There also exist other methods for dimensionality reduction such as Isomaps, charting a manifold (M. Brand, “Charting a manifold,” in Neural Information Processing Systems, 2002), Kernal Eigenvalue analysis (B. Schölkopf, et al. (“Nonlinear component analysis as a kernel eigenvalue problem,”, Neural Computation, vol. 10, pp. 1299-1319, 1998), the Locally Linear Embedding algorithm (S. T. Rowels, et al. “Nonlinear dimensionality reduction by locally linear embedding,” Science, vol. 290, no. 5500, pp. 2323-2326, 2000) and for reducing articulated objects to pose-invariant structure A. Elad, et al. (“On bending invariant signatures for surface,” IEEE Transactions on Pattern Analysis and Machine Intelligence, vol. 25, pp. 1285-1295, 2003). M. Belkin, et al. analyze the connection of Locally Linear Embedding algorithm proposed by S. T. Rowels, et al. (“Nonlinear dimensionality reduction by locally linear embedding,” Science, vol. 290, no. 5500, pp. 2323-2326, 2000) to the Laplacian.
M. Yamamoto, et al. (“Human motion analysis based on a robot arm model”, CVPR, pages 664-665, 1991) analyze human motion based on a robot model and M. Yamamoto, et al. (“Incremental tracking of human actions from multiple views), CVPR, pages 2-7, 1998) track human motion using multiple cameras. D. M. Gavrila, et al. (“3-D Model-based tracking of human in action,” Computer Vision and Pattern Recognition, pp. 73-80, 1996) present a multi-view approach for 3D model-based tracking of humans in action. They use a generate-and-test algorithm in which they search for poses in a parameter space and match them using a variant of Chamfer matching. R. Plankers, et al. (“Articulated soft objects for video-based body modeling”, ICCV, pages 394-401, 2001) use articulated soft objects with an articulated underlying skeleton as a model, and silhouette data for shape and motion recovery from stereo and trinocular image sequences. Christian Theobalt, et al. (“Combining 3D flow fields with silhouette-based human motion capture for immersive video”, Graph. Models, 66(6):333-351, 2004) project the texture of the model obtained from silhouette-based methods and refine the pose using the flow field. Q. Delamarre, et al. (“3D articulated models and multi-view tracking with silhouettes”, ICCV, pages 716-721, 1999) use 3D articulated models for tracking with silhouettes. They use silhouette contours and apply forces to the contours obtained from the projection of the 3D model so that they move towards the silhouette contours obtained from multiple images. Cheung, et al. (“Shape-from-silhouette of articulated objects and its use for human body kinematics estimation and motion capture”, IEEE Conference on Computer Vision and Pattern Recognition, pages 77-84, June 2003) extend shapes-from-silhouette methods to articulated objects. Given silhouettes of a moving articulated object, they propose an iterative algorithm to solve the simultaneous assignment of silhouette points to a body part and alignment of the body part.

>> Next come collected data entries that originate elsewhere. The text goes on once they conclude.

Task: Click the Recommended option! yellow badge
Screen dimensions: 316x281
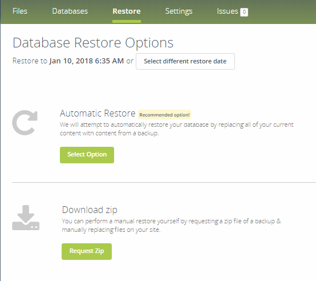Action: pos(164,115)
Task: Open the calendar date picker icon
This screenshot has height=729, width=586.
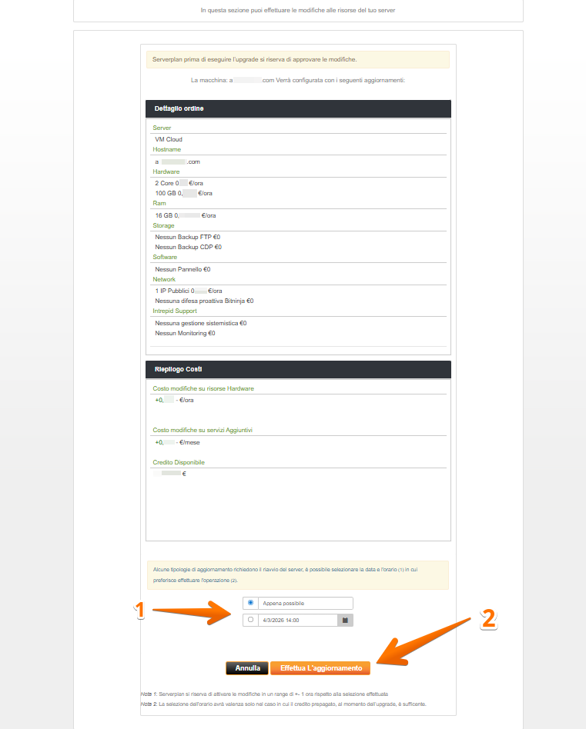Action: [346, 620]
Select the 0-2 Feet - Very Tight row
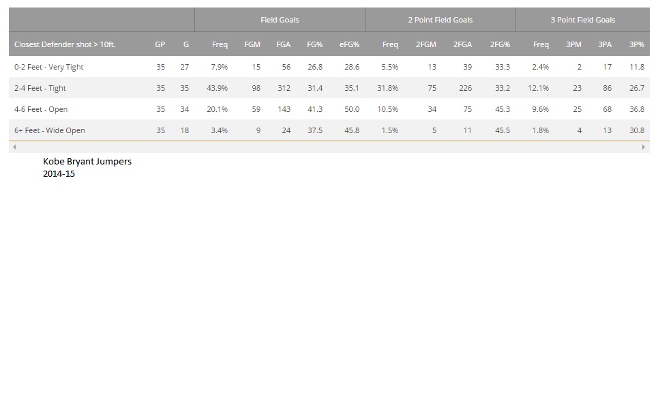Viewport: 658px width, 419px height. tap(49, 67)
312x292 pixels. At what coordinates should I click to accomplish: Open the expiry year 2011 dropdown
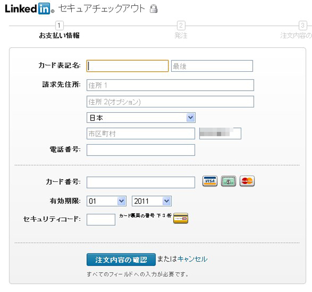pos(152,201)
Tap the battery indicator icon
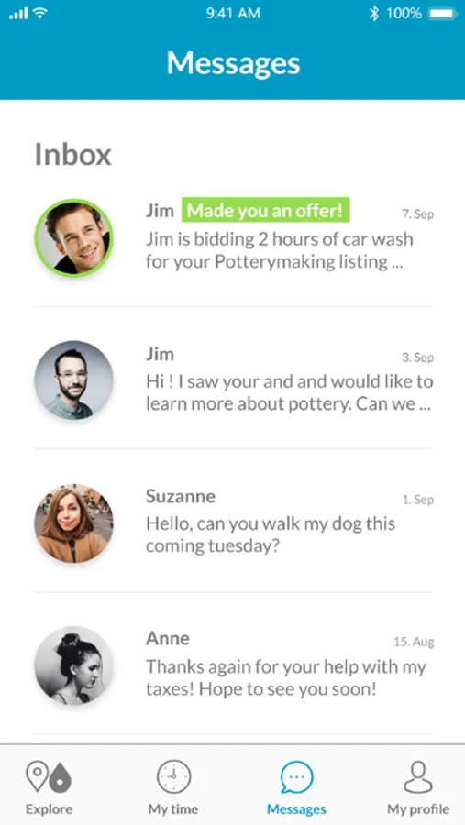The height and width of the screenshot is (825, 465). coord(443,14)
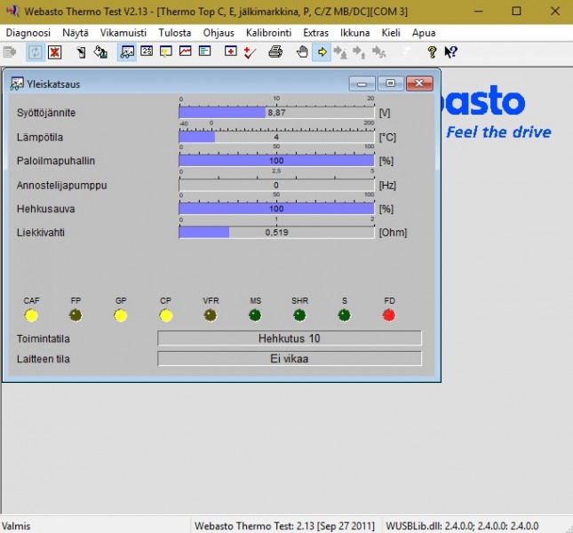Click the graph chart toolbar icon
The image size is (573, 533).
pos(186,52)
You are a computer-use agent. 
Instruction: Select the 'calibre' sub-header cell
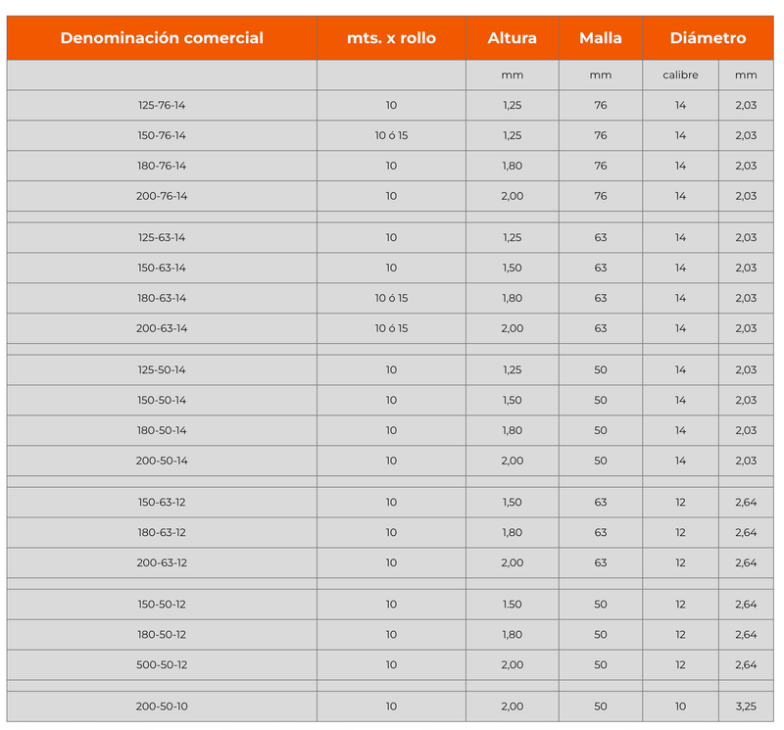pos(680,75)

There are also methods that attempt to estimate the pose from a monocular video sequence. They propose different techniques to resolve kinematic ambiguities faced in the monocular pose estimation problem.
Despite extensive research and development in the area of motion capture, further improvements are still needed.
It is highly desirable to have a markerless motion capture technique providing accurate capture of the motion in an effective automated fashion capable of handling poses of any complexity.